■ Description of the task ■
Write out the whole listing below word for word, changing nothing.

>> Begin

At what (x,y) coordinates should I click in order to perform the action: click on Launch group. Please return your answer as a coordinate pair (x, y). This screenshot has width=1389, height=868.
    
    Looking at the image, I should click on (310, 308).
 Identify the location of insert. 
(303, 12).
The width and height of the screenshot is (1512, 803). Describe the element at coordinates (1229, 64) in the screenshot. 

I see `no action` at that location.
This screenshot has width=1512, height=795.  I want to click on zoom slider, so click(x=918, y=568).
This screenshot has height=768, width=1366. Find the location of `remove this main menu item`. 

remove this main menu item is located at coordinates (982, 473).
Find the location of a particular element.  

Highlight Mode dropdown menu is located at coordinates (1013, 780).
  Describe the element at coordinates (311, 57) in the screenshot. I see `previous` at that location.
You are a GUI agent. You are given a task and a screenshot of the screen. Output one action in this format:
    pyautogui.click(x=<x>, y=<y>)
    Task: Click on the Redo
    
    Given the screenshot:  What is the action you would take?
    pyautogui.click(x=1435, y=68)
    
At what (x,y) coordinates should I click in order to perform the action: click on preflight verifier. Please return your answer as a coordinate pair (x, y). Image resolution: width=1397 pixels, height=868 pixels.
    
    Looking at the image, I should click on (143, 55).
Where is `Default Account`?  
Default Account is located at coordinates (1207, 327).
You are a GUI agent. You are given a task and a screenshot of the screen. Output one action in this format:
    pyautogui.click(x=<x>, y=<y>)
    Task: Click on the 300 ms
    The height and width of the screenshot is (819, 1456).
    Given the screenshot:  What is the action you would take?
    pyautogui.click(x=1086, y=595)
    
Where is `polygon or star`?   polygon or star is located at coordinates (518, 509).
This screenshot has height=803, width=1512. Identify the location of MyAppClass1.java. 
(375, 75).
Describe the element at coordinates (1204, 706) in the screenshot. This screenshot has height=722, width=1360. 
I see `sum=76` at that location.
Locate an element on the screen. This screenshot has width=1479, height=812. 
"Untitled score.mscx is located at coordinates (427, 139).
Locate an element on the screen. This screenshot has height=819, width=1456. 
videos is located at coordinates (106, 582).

>> End

■ Complete response ■
At what (x,y) coordinates should I click in order to perform the action: click on Launch group. Please return your answer as a coordinate pair (x, y). This screenshot has width=1389, height=868.
    
    Looking at the image, I should click on (310, 308).
 Identify the location of insert. 
(303, 12).
The width and height of the screenshot is (1512, 803). Describe the element at coordinates (1229, 64) in the screenshot. 

I see `no action` at that location.
This screenshot has width=1512, height=795.  I want to click on zoom slider, so click(x=918, y=568).
This screenshot has height=768, width=1366. Find the location of `remove this main menu item`. 

remove this main menu item is located at coordinates (982, 473).
Find the location of a particular element.  

Highlight Mode dropdown menu is located at coordinates (1013, 780).
  Describe the element at coordinates (311, 57) in the screenshot. I see `previous` at that location.
You are a GUI agent. You are given a task and a screenshot of the screen. Output one action in this format:
    pyautogui.click(x=<x>, y=<y>)
    Task: Click on the Redo
    
    Given the screenshot:  What is the action you would take?
    pyautogui.click(x=1435, y=68)
    
At what (x,y) coordinates should I click in order to perform the action: click on preflight verifier. Please return your answer as a coordinate pair (x, y). Image resolution: width=1397 pixels, height=868 pixels.
    
    Looking at the image, I should click on (143, 55).
Where is `Default Account`?  
Default Account is located at coordinates (1207, 327).
You are a GUI agent. You are given a task and a screenshot of the screen. Output one action in this format:
    pyautogui.click(x=<x>, y=<y>)
    Task: Click on the 300 ms
    The height and width of the screenshot is (819, 1456).
    Given the screenshot:  What is the action you would take?
    pyautogui.click(x=1086, y=595)
    
Where is `polygon or star`?   polygon or star is located at coordinates (518, 509).
This screenshot has height=803, width=1512. Identify the location of MyAppClass1.java. 
(375, 75).
Describe the element at coordinates (1204, 706) in the screenshot. This screenshot has height=722, width=1360. 
I see `sum=76` at that location.
Locate an element on the screen. This screenshot has width=1479, height=812. 
"Untitled score.mscx is located at coordinates (427, 139).
Locate an element on the screen. This screenshot has height=819, width=1456. 
videos is located at coordinates (106, 582).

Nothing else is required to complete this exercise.